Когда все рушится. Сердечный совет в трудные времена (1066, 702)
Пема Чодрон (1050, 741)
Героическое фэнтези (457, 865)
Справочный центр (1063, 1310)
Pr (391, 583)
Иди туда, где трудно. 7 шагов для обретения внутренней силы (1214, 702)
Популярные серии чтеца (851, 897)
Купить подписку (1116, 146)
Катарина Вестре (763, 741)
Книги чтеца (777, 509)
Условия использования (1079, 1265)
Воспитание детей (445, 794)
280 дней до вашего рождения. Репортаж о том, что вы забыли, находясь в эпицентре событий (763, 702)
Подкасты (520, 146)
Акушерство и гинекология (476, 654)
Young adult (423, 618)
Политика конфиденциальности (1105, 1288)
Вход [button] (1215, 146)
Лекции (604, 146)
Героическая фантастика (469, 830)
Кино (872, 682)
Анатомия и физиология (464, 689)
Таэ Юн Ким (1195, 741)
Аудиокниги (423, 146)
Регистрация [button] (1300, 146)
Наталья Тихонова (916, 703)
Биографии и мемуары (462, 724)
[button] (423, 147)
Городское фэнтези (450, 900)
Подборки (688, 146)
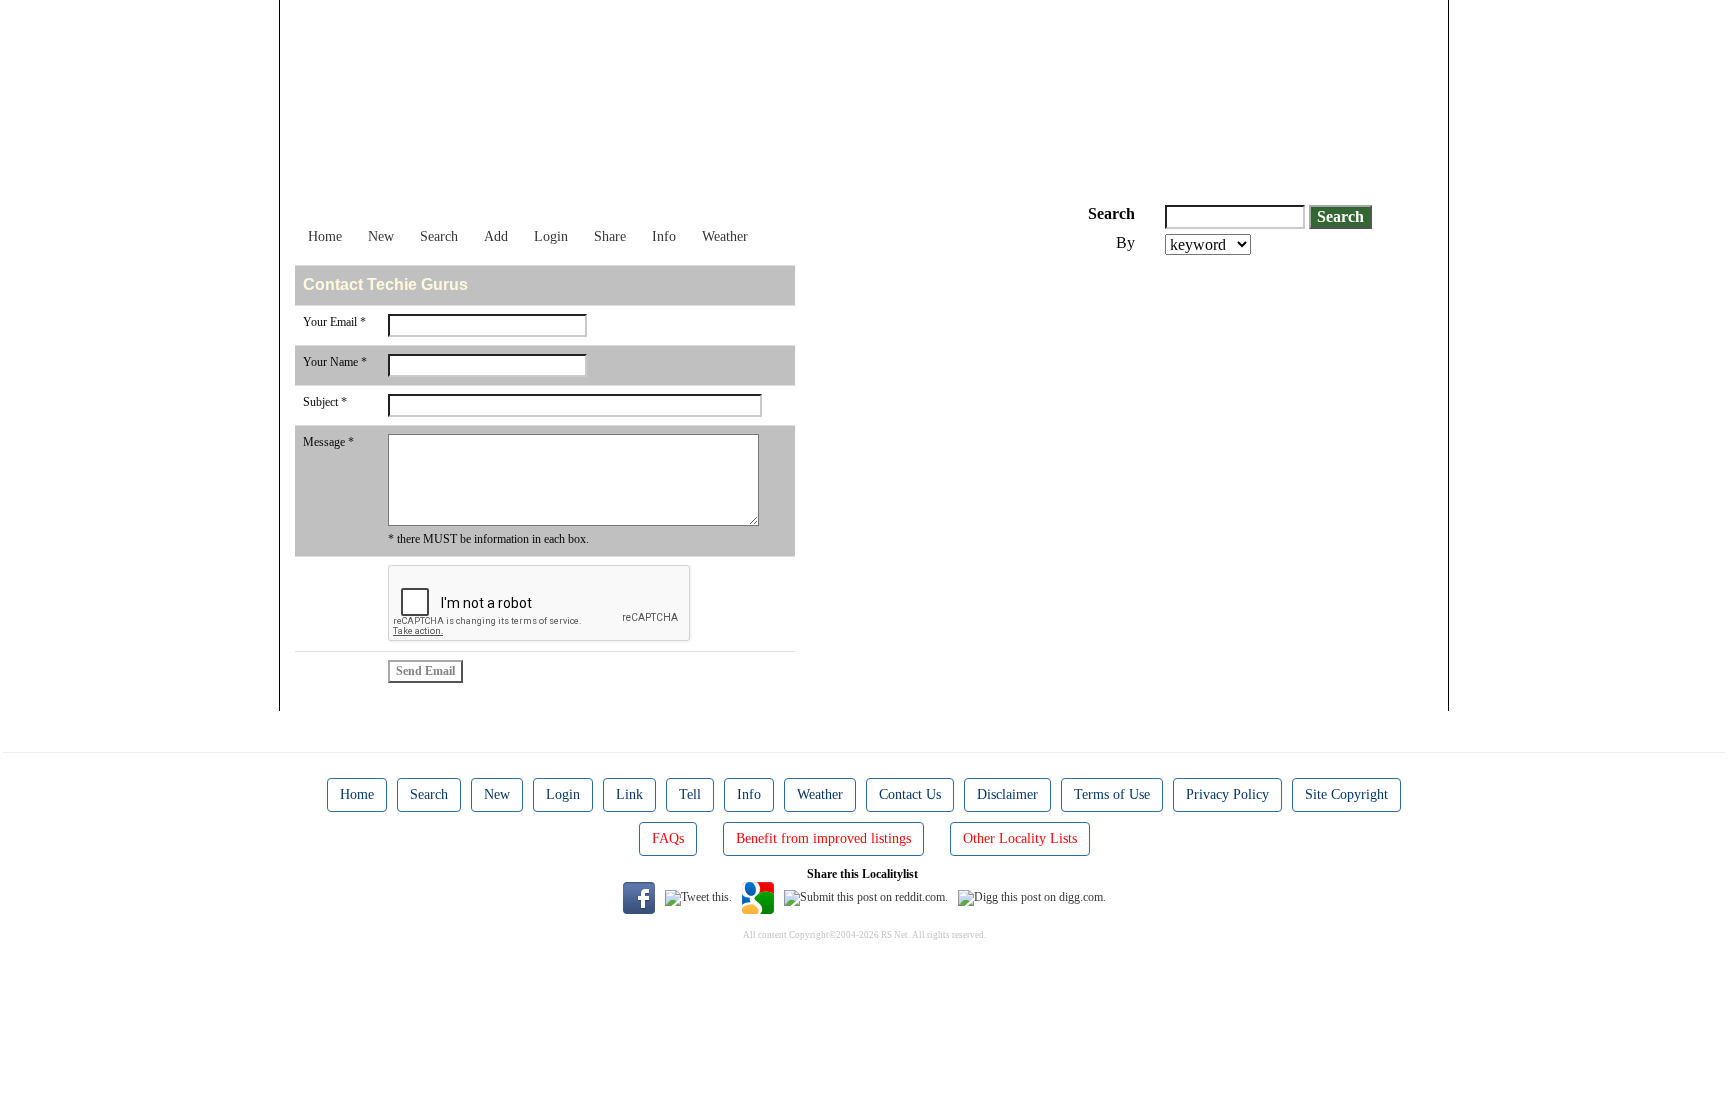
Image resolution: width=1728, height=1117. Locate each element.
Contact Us (910, 794)
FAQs (668, 838)
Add (496, 236)
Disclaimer (1007, 794)
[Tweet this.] (698, 897)
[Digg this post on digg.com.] (1032, 897)
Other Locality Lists (1020, 838)
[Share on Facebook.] (639, 897)
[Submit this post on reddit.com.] (866, 897)
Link (629, 794)
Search (439, 236)
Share (610, 236)
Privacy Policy (1227, 794)
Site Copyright (1346, 794)
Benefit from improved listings (823, 838)
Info (664, 236)
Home (325, 236)
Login (551, 236)
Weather (725, 236)
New (381, 236)
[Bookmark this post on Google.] (758, 897)
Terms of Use (1112, 794)
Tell (690, 794)
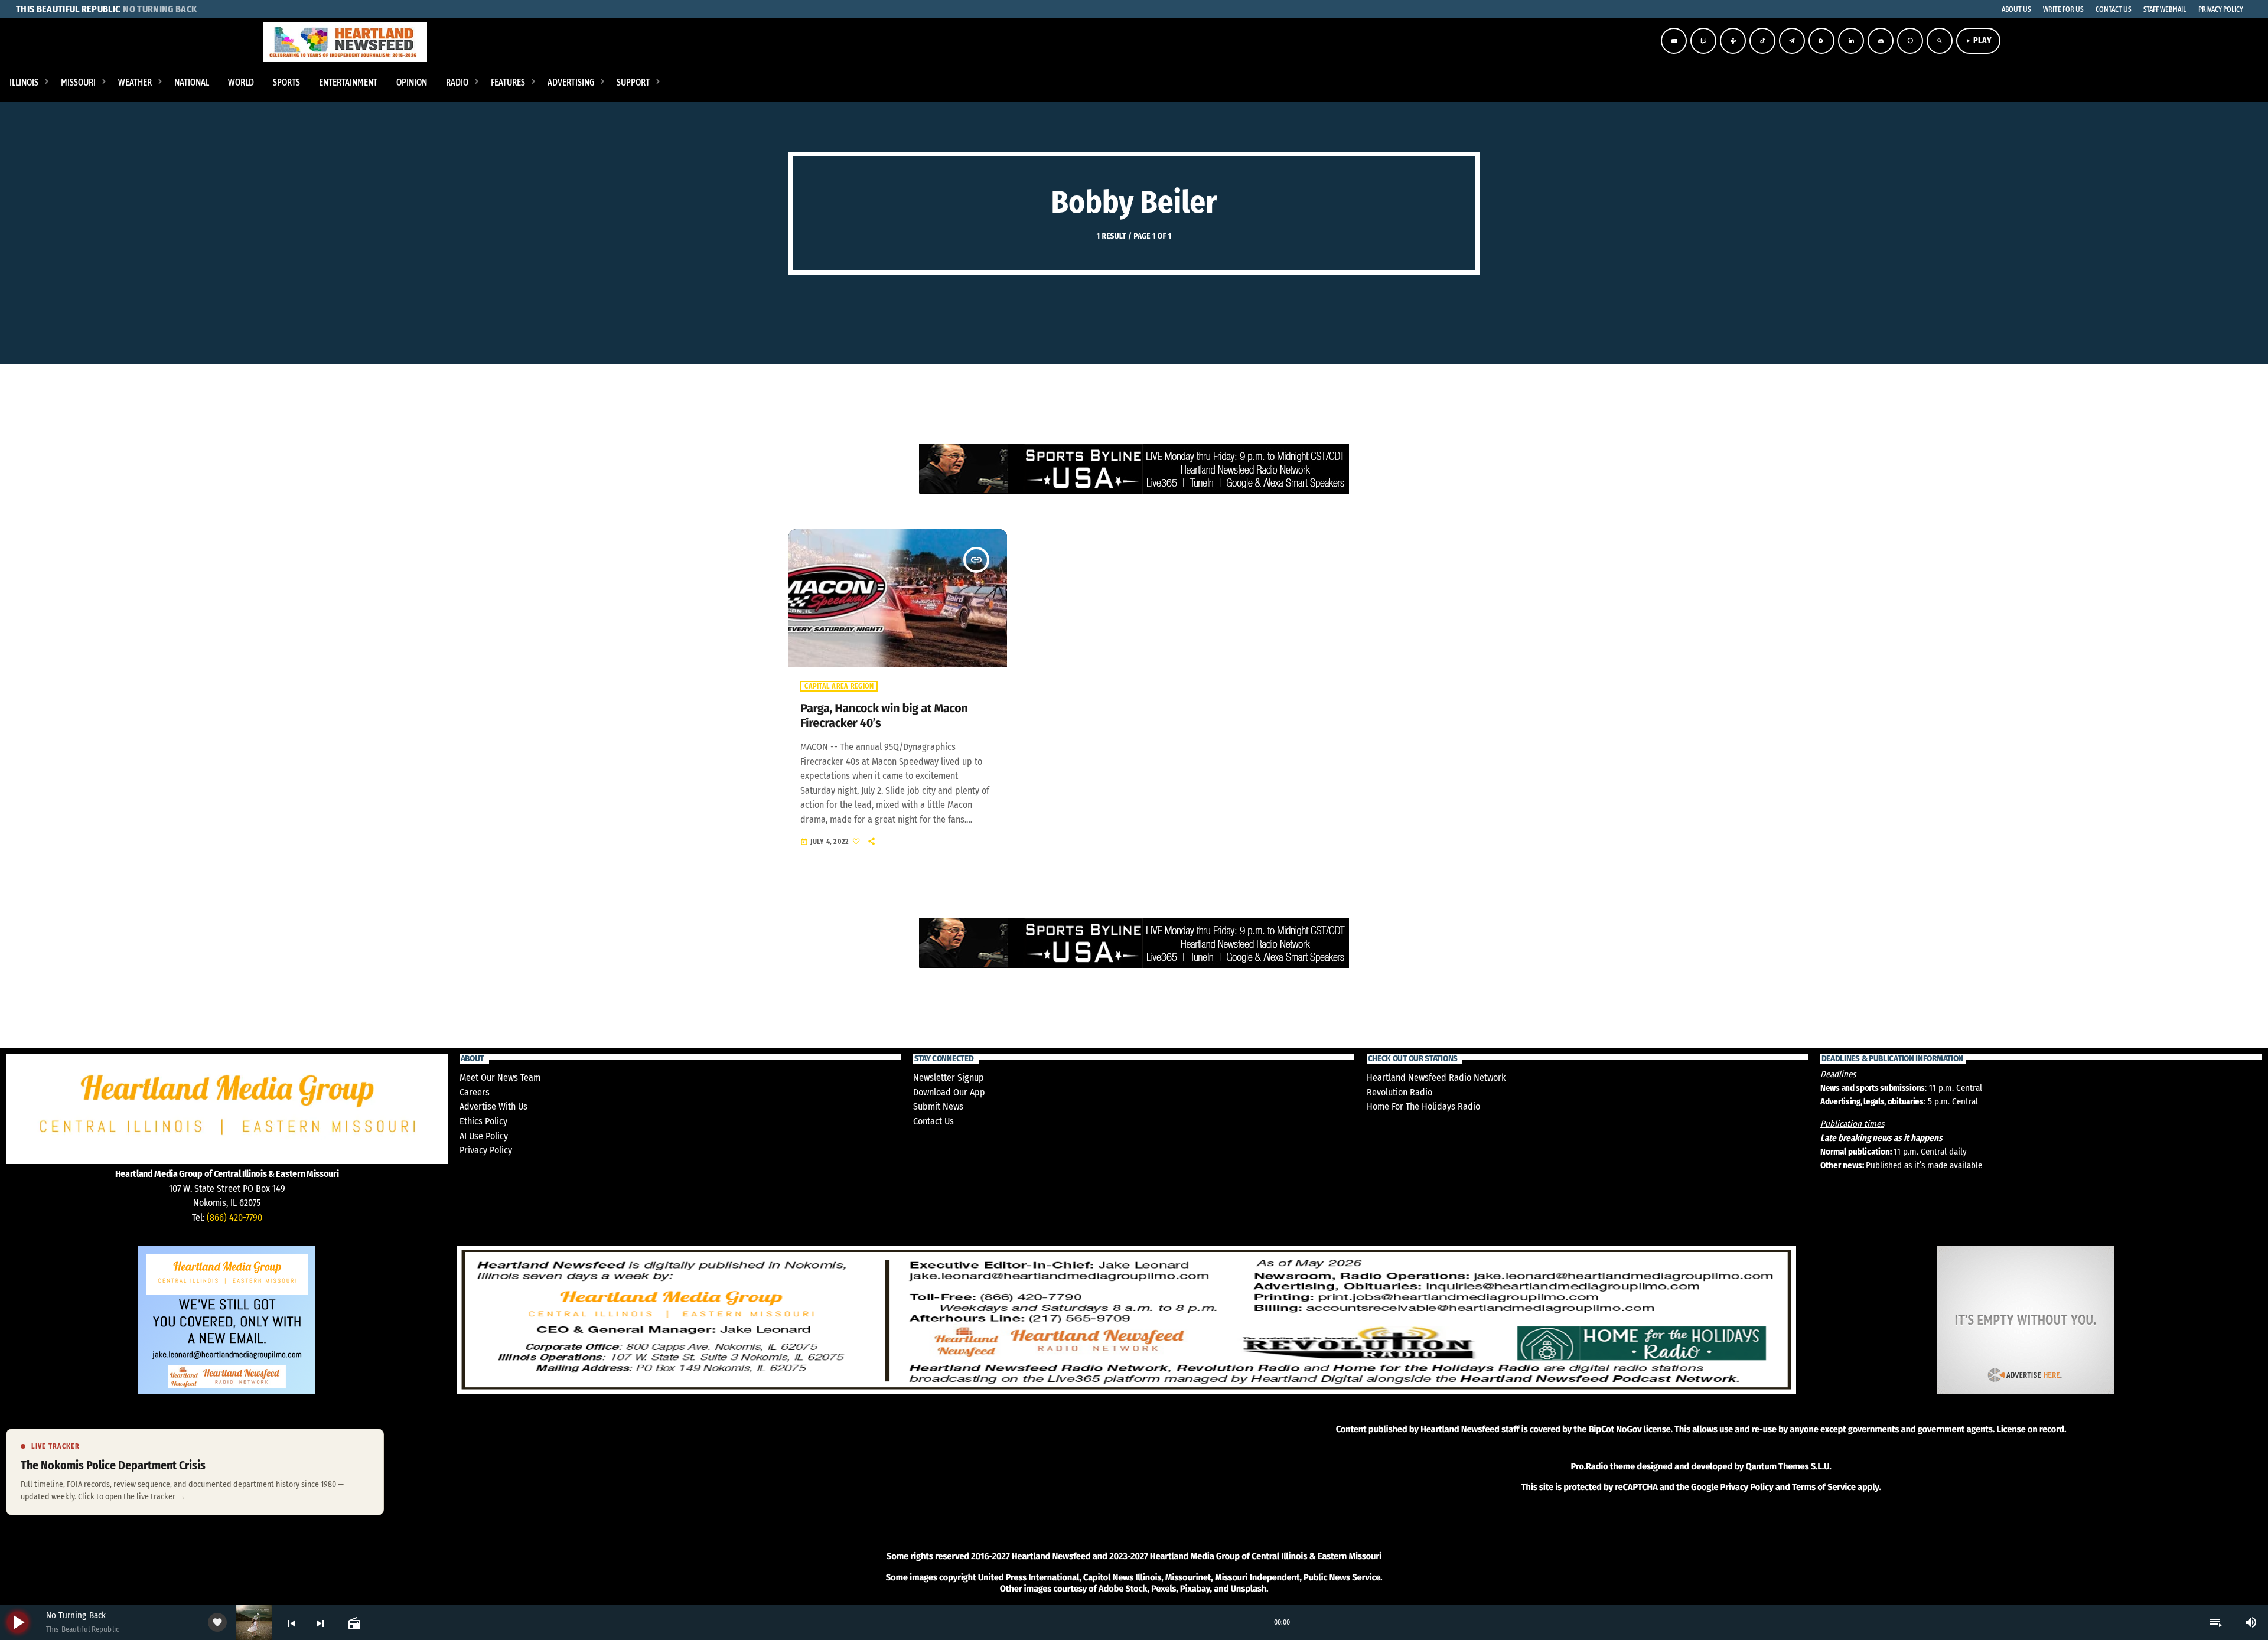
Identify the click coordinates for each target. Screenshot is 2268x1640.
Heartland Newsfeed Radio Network (1436, 1077)
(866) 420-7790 (234, 1217)
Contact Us (933, 1121)
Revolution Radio (1399, 1092)
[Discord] (1881, 41)
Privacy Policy (486, 1150)
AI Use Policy (484, 1136)
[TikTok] (1762, 41)
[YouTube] (1674, 41)
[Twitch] (1703, 41)
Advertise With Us (493, 1106)
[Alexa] (1910, 41)
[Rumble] (1821, 41)
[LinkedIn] (1851, 41)
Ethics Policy (483, 1121)
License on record (2030, 1429)
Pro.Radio (1589, 1466)
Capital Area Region (839, 686)
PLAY (1978, 40)
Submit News (938, 1106)
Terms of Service (1824, 1487)
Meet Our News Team (500, 1077)
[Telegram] (1792, 41)
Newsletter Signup (948, 1077)
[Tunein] (1733, 41)
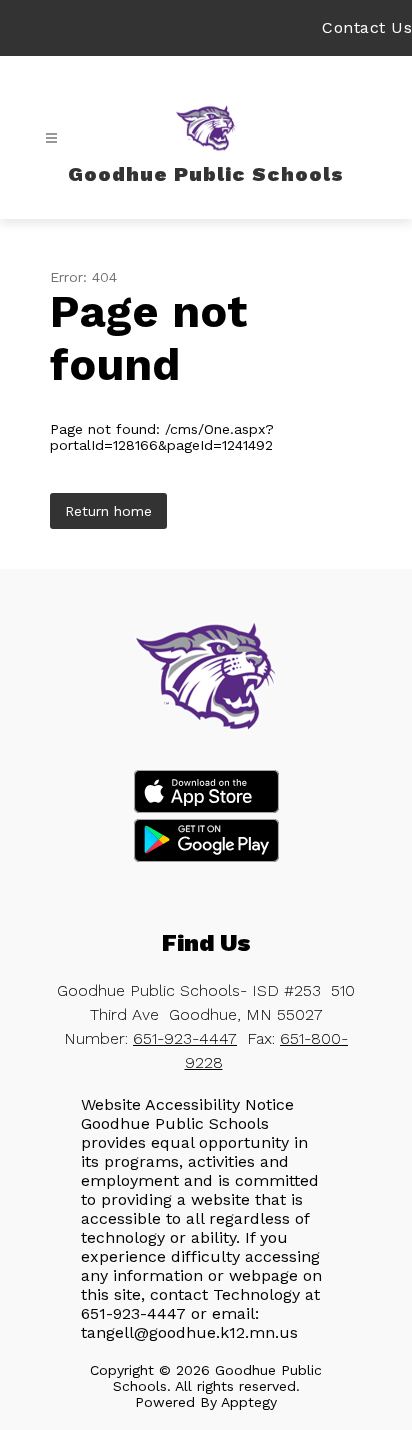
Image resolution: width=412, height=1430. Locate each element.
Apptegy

◆ ◆ ◆ ◆ ◆

* _WHAT IS EXPECTED_: An acceptable answer consists of the lines above from the one holding "Heartland Newsfeed Radio Network (1436, 1077)" to the end of the data, repeated exactly and containing no pictures.

* _YOUR SOLUTION_:
Heartland Newsfeed Radio Network (1436, 1077)
(866) 420-7790 (234, 1217)
Contact Us (933, 1121)
Revolution Radio (1399, 1092)
[Discord] (1881, 41)
Privacy Policy (486, 1150)
AI Use Policy (484, 1136)
[TikTok] (1762, 41)
[YouTube] (1674, 41)
[Twitch] (1703, 41)
Advertise With Us (493, 1106)
[Alexa] (1910, 41)
[Rumble] (1821, 41)
[LinkedIn] (1851, 41)
Ethics Policy (483, 1121)
License on record (2030, 1429)
Pro.Radio (1589, 1466)
Capital Area Region (839, 686)
PLAY (1978, 40)
Submit News (938, 1106)
Terms of Service (1824, 1487)
Meet Our News Team (500, 1077)
[Telegram] (1792, 41)
Newsletter Signup (948, 1077)
[Tunein] (1733, 41)
Image resolution: width=412, height=1430. Locate each element.
Apptegy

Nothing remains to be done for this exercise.